Climate change to hit middle class the hardest

Climate change poses a serious financial risk to the middle class worldwide, according to a new UBS study on the financial costs of climate change and its effects on the global middle class. Financial losses among this group has the potential to undermine the world economy.

The global middle class faces high costs due to climate change, finds UBS in its study Climate change: a risk to the global middle class. One of the main reasons for this is that middle-class residents, especially in cities, are at high risk of spending more of their household budget on housing that the national average and have less income for luxuries, entertainment and household durable goods. In short: they have fewer substantial assets.

For example, in American cities most at risk of climate change such as Los Angeles, residents spend between USD 800 and USD 1,600 more each year on housing compared to a lower risk city.

At the same time, many weather-related losses remain uninsured. In the United States, 32 per cent of weather-related losses are uninsured, bringing the total sum of damages to USD 1.5 trillion in total economic losses between 1980-2014.

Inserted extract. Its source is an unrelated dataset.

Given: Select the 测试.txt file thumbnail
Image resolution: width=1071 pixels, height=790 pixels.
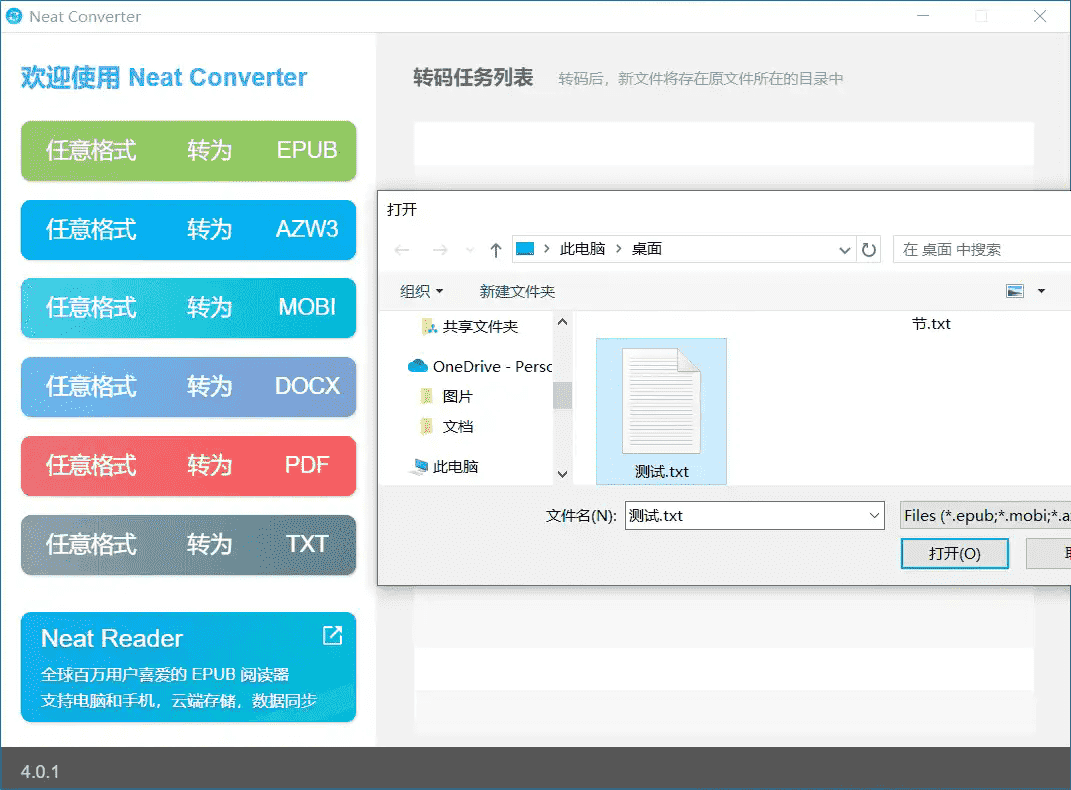Looking at the screenshot, I should (x=661, y=411).
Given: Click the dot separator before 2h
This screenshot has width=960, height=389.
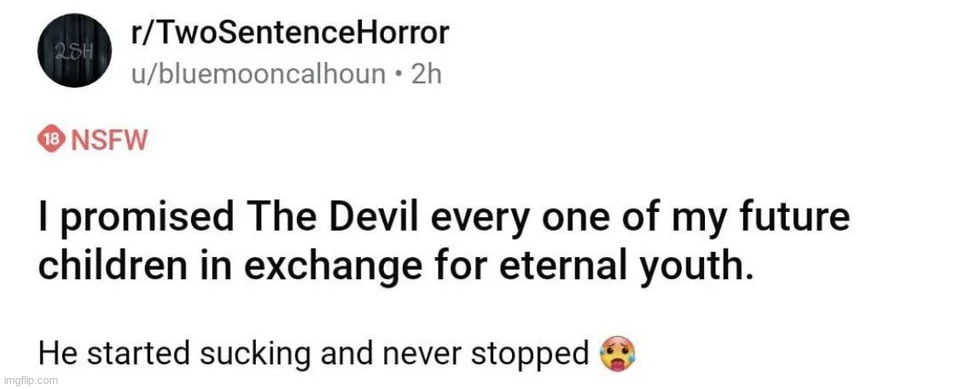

In Asia, this figure skyrockets: a total of 91 per cent of weather-related losses are uninsured. And among the middle class, there is a very low insurance penetration relative to property value – 0.12 per cent for China and 0.07 per cent for India. The result is that the property-dependent middle class bears the brunt of financial damages in the event of a weather disaster.

UBS looked at middle-class consumption in 215 cities worldwide and then compared consumption patterns to the level of climate-change risk in those cities. It found that most of the global middle class lives in Southeast Asia, the region with the fastest urban population growth in recent years.

A total of one billion people around the world belong to the middle class. Due to its size, spending power and economic dynamism, the global middle class enjoys considerable political influence. But climate change threatens to erode its wealth, which in turn would threaten overall economic and socio-political stability.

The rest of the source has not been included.